Tutorial: Adjust for covariate shift with importance weights¶
This tutorial shows how to use contextual RIW weights when testing for adverse shift. You will estimate domain probabilities from a domain classifier, then apply those probabilities as weights while testing a separate harmfulness score stream.
By the end, you will be able to:
- Compute domain probabilities for contextual weighting
- Keep weighting inputs separate from adverse-shift score inputs
- Run a weighted
test_adverse_shiftand compare it to the unweighted result
If you are new to samesame, complete
Detect a distribution shift
before this tutorial.
What you need¶
- Two groups to compare (source and target)
- A domain classifier for estimating domain probabilities
- A separate harmfulness score per sample for
test_adverse_shift
Step 1 — Generate domain probabilities¶
This matches the detect-distribution-shift setup: train a classifier to distinguish source from target and use out-of-sample probabilities.
import numpy as np
from sklearn.datasets import make_classification
from sklearn.ensemble import HistGradientBoostingClassifier
from sklearn.model_selection import cross_val_predict
# X contains features; group is 0 (source) or 1 (target)
X, group = make_classification(
n_samples=200,
n_features=6,
n_classes=2,
random_state=123_456,
)
membership_prob = cross_val_predict(
HistGradientBoostingClassifier(random_state=123_456),
X,
group,
cv=10,
method="predict_proba",
)[:, 1] # P(target | x)
These probabilities are for contextual weighting only.
Step 2 — Build a separate harmfulness score stream¶
Do not reuse membership_prob as adverse-shift scores.
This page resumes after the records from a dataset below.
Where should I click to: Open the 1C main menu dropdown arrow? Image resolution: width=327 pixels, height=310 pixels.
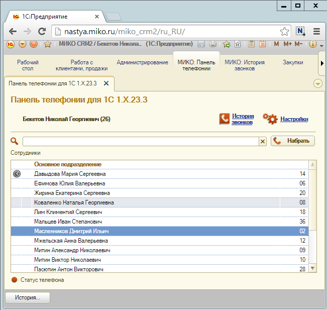click(23, 44)
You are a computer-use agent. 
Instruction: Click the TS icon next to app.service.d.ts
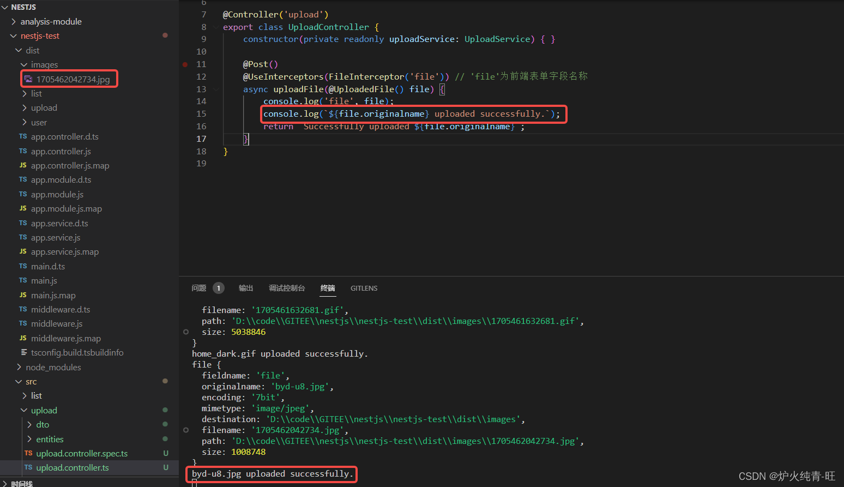(24, 223)
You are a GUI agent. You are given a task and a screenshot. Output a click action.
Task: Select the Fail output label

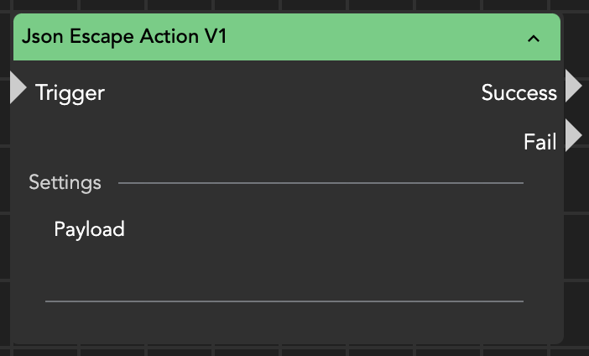click(539, 142)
Instead, create or compute a separate
score where larger means worse.
rng = np.random.default_rng(123_456)
# Separate harmfulness score, independent of membership_prob
risk_score = (
0.9 * X[:, 0]
- 0.6 * X[:, 1]
+ 0.4 * X[:, 2]
+ rng.normal(scale=0.4, size=len(group))
)
source_scores = risk_score[group == 0]
target_scores = risk_score[group == 1]
Step 3 — Run weighted adverse-shift testing¶
Split membership_prob by group label to get separate source and target arrays, build
weights with contextual_weights, then pass them to test_adverse_shift.
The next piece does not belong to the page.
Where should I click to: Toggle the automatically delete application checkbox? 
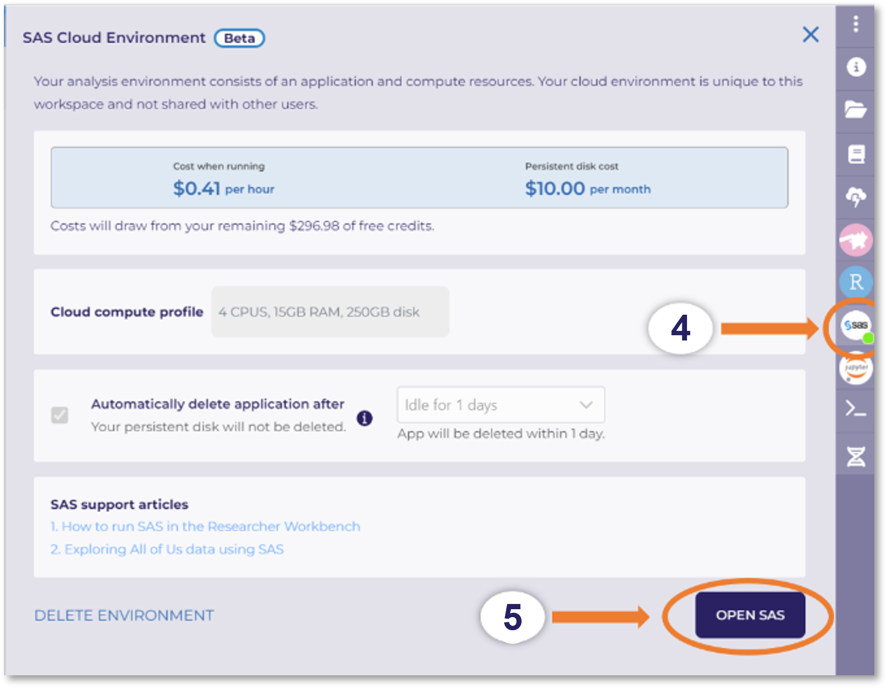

from samesame import test_adverse_shift
from samesame.weights import contextual_weights
source_prob = membership_prob[group == 0]
target_prob = membership_prob[group == 1]
weights = contextual_weights(
source_prob=source_prob,
target_prob=target_prob,
mode="source",
lambda_=0.5,
)
unweighted = test_adverse_shift(
source=source_scores,
target=target_scores,
direction="higher-is-worse",
rng=np.random.default_rng(123_456),
)
weighted = test_adverse_shift(
source=source_scores,
target=target_scores,
direction="higher-is-worse",
weights=weights,
rng=np.random.default_rng(123_456),
)
print(f"Unweighted statistic: {unweighted.statistic:.4f}, p-value: {unweighted.pvalue:.4f}")
print(f"Weighted statistic: {weighted.statistic:.4f}, p-value: {weighted.pvalue:.4f}")
Reading the results¶
| Result | Interpretation |
|---|---|
| Unweighted adverse shift | Harm signal across the full source and target groups, including outliers. |
| Weighted adverse shift | Harm signal focused on common support after contextual weighting. |
If unweighted is significant but weighted is not, adverse shift may be concentrated in low-overlap regions. If both are significant, the adverse shift persists in common support.
Tips¶
- Keep score streams separate: domain probabilities are for weighting; adverse-shift scores should come from a harmfulness signal such as risk, error, or low confidence.
lambda_=0.5is a practical default.- Use
mode="both"when both source and target contain low-overlap outliers. - For the rationale behind RIW and mode selection, see Why importance weights stabilise shift detection.